There are many effective treatment options that a doctor can use but has to take into consideration many factors so that the treatment plan works. For example, the doctor has to determine the type of NHL, stage, location, and category of the disease. Other deciding factors include lymphoma growth rate, lactate dehydrogenase (LDH) and beta-2 microglobulin (B2M) proteins in the blood of the patient, and blood levels of LDH, and the patients overall health and age. The available treatment options include watch and wait for some NHL types, drug therapy, radiation therapy, stem cell transplantation and chemotherapy. The primary treatment type for NHL is chemotherapy administered in cycles lasting between six to 10 months but can cause harm to healthy cells tasked with forming blood in the bone marrow (Bolick & Reuter-Rice, 2012). Because of this, white blood cells and red blood cells count drops and may require blood cell transfusion which treats chemotherapy side effects. Drug combinations used to treat NHL depend on the stage of treatment and type of NHL. These drugs include Rituxan which kills some types of cancer.

Stem cell transplantation treats both NH and NHL. Factors such as treatment received, a subtype of the disease, stage, and the patients physical ability determine the need for stem cell transplant. Despite this, stem cell transplant can be an additional treatment for some patients but not an option for everyone.
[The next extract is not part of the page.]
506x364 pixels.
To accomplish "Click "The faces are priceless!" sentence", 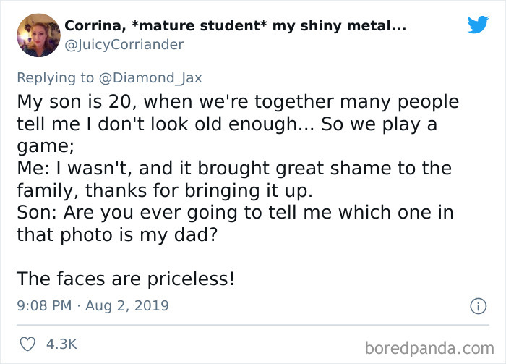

Autologous Stem Cell Transplantation frequently used than Allogeneic Stem Cell Transplantation are the types used in treating lymphomas lymphoma patients (Quesenberry & Castillo, 2013). Autologous stem cell transplantation helps the body in supplying new blood cells after chemotherapy. Allogeneic Stem Cell Transplantation involves the use of donor stem cells.
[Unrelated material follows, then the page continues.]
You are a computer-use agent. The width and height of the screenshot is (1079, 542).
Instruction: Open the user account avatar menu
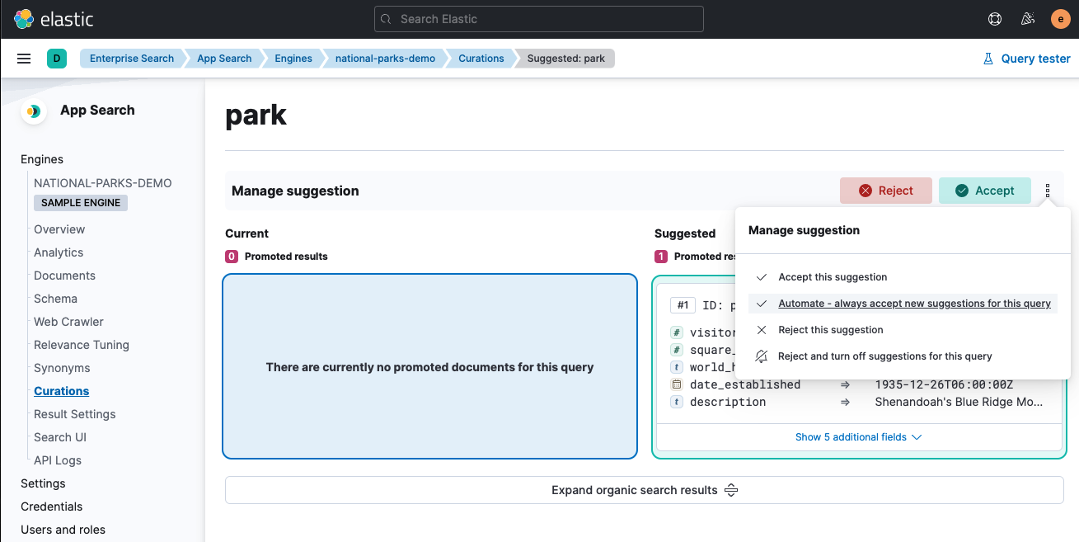1060,18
On the other hand, similar therapies used in B-cell lymphomas are essential in treating PTCLs. Treatment options include anthracycline-based combination chemotherapy, adriamycin, cyclophosphamide, vincristine bleomycin methotrexate and decadron (mBACOD), methyl-GAG, and cyclophosphamide vincristine and prednisone (CVP). Others include denileukin ditox and purine and pyrimidine analogues (Foss et al., 2011).
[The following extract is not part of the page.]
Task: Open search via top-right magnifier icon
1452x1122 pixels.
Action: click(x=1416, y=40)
In conclusion, lymphoma is cancer that attacks the lymphatic system and is broadly divided into NHL and HL. The categories of NHL are B-cell lymphomas which develop from abnormal B-lymphocytes and T/NK-cell lymphomas. Peripheral T-cell lymphomas (PTCL) belongs to the T-cell non-Hodgkin lymphomas (NHL). Some of the general signs and symptoms include fever, swelling of lymph nodes, loss of weight, and fatigue. The primary form of diagnosis is biopsy tests such as chest x-rays, blood tests, bone marrow evaluation, and other imaging tests and scans. A professional hematopathologist carefully reviews the results of the biopsy. After diagnosis, the patient undergoes chemotherapy which is the main treatment option for lymphomas.

 

References

American Cancer Society (2017). View All Types of Cancers. Retrieved from https://www.cancer.org/cancer/all-cancer-types.html#alpha-P.

Armitage, J. O., Gascoyne, R. D., Lunning, M. A., & Cavalli, F. (2017). Non-Hodgkin lymphoma. The Lancet, 298-310.

Bolick, B. N., & Reuter-Rice, K. (2012). Pediatric Acute Care: A Guide for Interprofessional Practice. Burlington, MA: Jones & Bartlett Learning.

Evens, A. M., & Blum, K. A. (2015). Non-Hodgkin Lymphoma: Pathology, Imaging, And Current Therapy (Vol. 165). Cham, Switzerland: Springer.

Foss, F. M., Zinzani, P. L., Vose, J. M., Gascoyne, R. D., Rosen, S. T., & Tobinai, K. (2011). Peripheral T-cell lymphoma. Blood, 117(25), 6756-6767.

Quesenberry, P. J., & Castillo, J. J. (2013). Non-Hodgkin Lymphoma Prognostic Factors and Targets. New York, NY: Springer New York.